Sounds like a brilliant double‑edged sword—art therapy meets pharmacy. Just make sure the label doesn’t turn into a pop‑up gallery. If the patient’s distracted by the easel, we might end up with a lot of unfinished paintings and a lot of lingering pain. And hey, if we do get a hit, we’ll still have to explain to the insurance why the cost is high.
Right, insurance will love a “high‑end” art pill, but they’ll probably want a receipt for a gallery opening instead of a prescription. Just remember, if patients start collecting the bottle like a vintage poster, you’ll end up with a gallery full of empty tubes and the same old aches. Better keep the art sharp, not the dosage.

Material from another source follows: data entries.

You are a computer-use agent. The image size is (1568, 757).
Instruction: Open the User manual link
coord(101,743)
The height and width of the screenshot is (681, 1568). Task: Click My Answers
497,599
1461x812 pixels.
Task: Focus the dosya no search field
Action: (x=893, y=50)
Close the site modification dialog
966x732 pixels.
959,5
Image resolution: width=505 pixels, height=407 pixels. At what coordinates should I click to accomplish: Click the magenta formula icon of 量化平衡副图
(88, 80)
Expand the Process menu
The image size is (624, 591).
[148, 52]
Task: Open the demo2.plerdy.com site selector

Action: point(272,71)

I’ll put the dosage on a separate sheet—less chance it’s mistaken for a postcard. If the bottles start looking like museum artifacts, we’ll just call it “retro therapeutics” and sell the jars at a fundraiser. Just don’t let anyone try to frame the medicine cabinet.
Nice, just watch out for art thieves who think your medicine cabinet is a new museum exhibit. Maybe add a tiny “no framing” sticker so the only thing that gets framed is the patient’s face when the pain finally leaves.
Add a “do not frame” sticker—makes it clear that the only thing we’re preserving is the patient’s recovery, not their art collection. If someone starts smuggling the bottles, I’ll just prescribe them a different drug that doesn’t look like a Picasso.
Just make sure the sticker’s in bold, no frames allowed, or you’ll end up with a bunch of illegal art thieves and a pharmacy that looks like a thrift shop. And hey, if the bottles get smuggled, switch to a drug that’s as bland as a beige wall—no one will ever question its provenance.